#### PROVIDED RECORDS
============================================================

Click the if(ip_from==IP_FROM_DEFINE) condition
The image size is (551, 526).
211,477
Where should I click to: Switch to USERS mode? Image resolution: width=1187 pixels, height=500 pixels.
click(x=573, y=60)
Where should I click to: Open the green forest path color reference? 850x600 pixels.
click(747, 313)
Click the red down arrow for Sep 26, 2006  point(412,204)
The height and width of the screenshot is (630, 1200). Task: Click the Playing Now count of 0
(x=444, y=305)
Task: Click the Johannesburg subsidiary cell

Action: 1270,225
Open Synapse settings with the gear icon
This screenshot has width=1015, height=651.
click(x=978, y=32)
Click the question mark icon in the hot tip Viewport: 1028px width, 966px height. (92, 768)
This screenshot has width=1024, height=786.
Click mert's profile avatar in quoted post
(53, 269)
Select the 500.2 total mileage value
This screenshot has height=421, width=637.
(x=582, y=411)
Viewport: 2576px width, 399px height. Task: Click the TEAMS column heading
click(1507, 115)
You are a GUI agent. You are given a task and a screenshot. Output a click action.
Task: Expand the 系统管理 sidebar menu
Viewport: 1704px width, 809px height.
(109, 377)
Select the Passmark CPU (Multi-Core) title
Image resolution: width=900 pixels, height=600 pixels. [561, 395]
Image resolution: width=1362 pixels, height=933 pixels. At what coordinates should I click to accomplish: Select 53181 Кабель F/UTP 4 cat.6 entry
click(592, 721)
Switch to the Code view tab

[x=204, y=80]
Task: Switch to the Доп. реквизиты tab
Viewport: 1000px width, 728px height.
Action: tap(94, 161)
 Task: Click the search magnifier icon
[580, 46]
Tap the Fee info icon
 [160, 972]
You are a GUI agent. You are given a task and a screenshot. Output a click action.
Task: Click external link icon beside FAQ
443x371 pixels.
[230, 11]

============================================================

#### WORK INSTRUCTIONS
Exactly reproduce the lines of the entries above, from the one containing "Task: Switch to the Доп. реквизиты tab" to the very last, and no others.

#### REPLY TO THE EXERCISE
Task: Switch to the Доп. реквизиты tab
Viewport: 1000px width, 728px height.
Action: tap(94, 161)
 Task: Click the search magnifier icon
[580, 46]
Tap the Fee info icon
 [160, 972]
You are a GUI agent. You are given a task and a screenshot. Output a click action.
Task: Click external link icon beside FAQ
443x371 pixels.
[230, 11]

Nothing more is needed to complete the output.